/bio-unidip-examples

Suplementary materials to "Unimodality Based Clustering Applied to Biological Motif Discovery"

Primary LanguageJupyter Notebook

UniDip Testing Examples

This repository archives the suplementary materials for the paper "Unimodality Based Clustering Applied to Biological Motif Discovery." The paper may be viewed at the following link here.

Cloning Repo

git clone https://github.com/BenjaminDoran/bio-unidip-examples.git
git submodule init
git submodule update

Setup

Python

We recommend using the Anaconda 3.6 version of Python with these packages:

BioPython Numpy Pandas Matplotlib

MUSCLE

Go to https://www.drive5.com/muscle/ to download the MUSCLE alignment tool for your platform. unzip the folder and place the executable in the base folder of this repo.
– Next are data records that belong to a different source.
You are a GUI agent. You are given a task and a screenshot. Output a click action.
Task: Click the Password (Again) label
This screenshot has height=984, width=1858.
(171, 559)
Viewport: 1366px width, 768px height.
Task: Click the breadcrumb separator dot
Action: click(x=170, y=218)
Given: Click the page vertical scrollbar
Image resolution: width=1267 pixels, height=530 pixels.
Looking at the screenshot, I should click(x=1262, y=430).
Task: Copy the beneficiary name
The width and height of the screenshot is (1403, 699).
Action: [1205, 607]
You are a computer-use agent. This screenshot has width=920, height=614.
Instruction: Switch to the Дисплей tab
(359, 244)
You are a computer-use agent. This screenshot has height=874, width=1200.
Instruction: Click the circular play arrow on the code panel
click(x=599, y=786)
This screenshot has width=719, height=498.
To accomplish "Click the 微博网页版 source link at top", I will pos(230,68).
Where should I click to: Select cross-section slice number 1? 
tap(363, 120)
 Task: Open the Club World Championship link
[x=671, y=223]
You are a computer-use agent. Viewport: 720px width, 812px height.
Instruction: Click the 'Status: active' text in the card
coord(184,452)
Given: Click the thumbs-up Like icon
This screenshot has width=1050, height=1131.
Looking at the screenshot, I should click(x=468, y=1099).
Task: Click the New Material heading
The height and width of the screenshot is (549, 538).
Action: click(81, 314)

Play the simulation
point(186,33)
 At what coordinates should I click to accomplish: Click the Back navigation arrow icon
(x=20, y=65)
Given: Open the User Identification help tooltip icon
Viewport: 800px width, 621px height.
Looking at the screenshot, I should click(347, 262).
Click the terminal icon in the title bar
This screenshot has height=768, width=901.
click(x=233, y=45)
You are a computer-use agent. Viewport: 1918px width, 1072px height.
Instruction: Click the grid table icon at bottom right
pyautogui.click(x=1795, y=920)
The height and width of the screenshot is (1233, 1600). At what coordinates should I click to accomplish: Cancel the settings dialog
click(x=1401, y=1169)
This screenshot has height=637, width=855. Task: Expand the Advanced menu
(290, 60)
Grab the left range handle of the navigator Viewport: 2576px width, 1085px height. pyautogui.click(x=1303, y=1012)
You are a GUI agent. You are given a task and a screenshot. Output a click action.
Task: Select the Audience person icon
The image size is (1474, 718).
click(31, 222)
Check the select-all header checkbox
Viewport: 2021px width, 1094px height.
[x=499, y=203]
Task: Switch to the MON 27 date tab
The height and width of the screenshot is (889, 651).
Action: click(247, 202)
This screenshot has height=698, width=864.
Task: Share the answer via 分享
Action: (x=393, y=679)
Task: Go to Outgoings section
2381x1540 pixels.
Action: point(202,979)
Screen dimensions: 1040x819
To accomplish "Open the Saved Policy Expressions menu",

All notebooks that use MUSCLE have a variable that holds the path to the executable.

MEME

runmeme.sh starts and runs a docker conatiner with meme installed. The file also contains an example command on how to run MEME on the raw sequences. Adjust the input file and output folder to run on trimmed sequences.

Examples

  • numeric.ipynb provides examples of generated random numeric samples.
  • letters.ipynb provides examples looking at generated symbolic data.
  • aligned.ipynb provides examples of isolating motifs after global alignments.
  • real_data.ipynb retrives sequences from JASPER and NCBI
  • real_data_align.ipynb provides examples of UniDip applied to real genomic sequences.
  • util.py provides helper functions for data transforms and string generation.